Fascinante. Admirável. Poderoso. Isso vibrava dentro de si, desde que era criança, embora ainda nem soubesse os motivos que permitiam as pessoas usá-los. Chamava sua atenção os diferentes formatos, os detalhes na lateral e o traquejo peculiar de cada indivíduo. Sabia que queria ter um par de óculos. Era charmoso, imponente e misterioso.

No entanto, o único defeito de fábrica eram os dentes. Nove anos de aparelho, mas nenhum grau de miopia ou astigmatismo. Em relação à arcada dentária, não tinha problemas com a limpeza, nem com a língua ou o ronco. Por outro lado, na seara ocular, sempre coçava as vistas, lacrimejava intensamente e possuía uma vermelhidão natural. Apesar de todos estes sinais, a vista era ótima, não tinha cansaço nem desgaste.

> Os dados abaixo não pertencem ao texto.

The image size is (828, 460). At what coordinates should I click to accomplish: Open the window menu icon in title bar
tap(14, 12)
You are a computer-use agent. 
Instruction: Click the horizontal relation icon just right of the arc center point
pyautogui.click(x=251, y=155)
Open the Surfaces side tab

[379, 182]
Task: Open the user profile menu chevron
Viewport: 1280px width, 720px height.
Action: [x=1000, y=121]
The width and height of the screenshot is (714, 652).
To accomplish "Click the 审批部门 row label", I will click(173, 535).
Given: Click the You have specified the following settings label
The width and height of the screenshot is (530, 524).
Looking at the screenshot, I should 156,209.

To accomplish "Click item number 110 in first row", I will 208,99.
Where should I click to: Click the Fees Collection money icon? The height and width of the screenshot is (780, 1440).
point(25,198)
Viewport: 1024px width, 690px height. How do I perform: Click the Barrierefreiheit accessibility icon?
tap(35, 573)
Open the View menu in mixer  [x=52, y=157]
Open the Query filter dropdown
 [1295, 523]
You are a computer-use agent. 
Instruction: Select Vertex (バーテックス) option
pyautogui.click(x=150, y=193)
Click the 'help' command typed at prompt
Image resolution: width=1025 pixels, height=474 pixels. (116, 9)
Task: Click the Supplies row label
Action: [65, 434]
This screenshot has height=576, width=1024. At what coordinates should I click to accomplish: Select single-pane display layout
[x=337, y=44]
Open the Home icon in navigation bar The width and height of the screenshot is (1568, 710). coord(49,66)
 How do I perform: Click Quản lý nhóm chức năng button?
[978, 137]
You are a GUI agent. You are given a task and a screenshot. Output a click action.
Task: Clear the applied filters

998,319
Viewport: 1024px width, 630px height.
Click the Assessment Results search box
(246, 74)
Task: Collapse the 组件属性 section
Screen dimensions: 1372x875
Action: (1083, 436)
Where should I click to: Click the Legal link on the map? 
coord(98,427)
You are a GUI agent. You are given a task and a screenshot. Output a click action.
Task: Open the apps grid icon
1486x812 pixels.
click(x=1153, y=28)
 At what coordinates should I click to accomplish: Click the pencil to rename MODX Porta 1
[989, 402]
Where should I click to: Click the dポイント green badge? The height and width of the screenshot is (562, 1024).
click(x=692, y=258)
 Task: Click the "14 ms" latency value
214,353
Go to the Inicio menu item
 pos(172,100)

Os anos passaram, os estudos se intensificaram, e o desgaste não aparecia. Sentia-se o todo poderoso da visão, nada danificava. Tinha uma tia, que não era de sangue e vivia lhe amedrontando, reprimindo os vícios, pois assim iria estragar a capacidade de enxergar:

– Você tem que parar com isso. Faz mal! Olha pra minha vista direita. Está careca! CARECA de tanto coçar. Acabei com os meus pelos, tenho de usar óculos pra parar de machucar meus cílios.

Ele olhou, olhou mais de perto, olhou contra luz, olhou com lupa, mas não via a falta de pelos. Se a tia podia usar óculos por vaidade, ele poderia usar óculos pra necessidade. Necessidade de auto-afirmação. E se alguém perguntasse…

– Tenho a vista embaçada, é simples.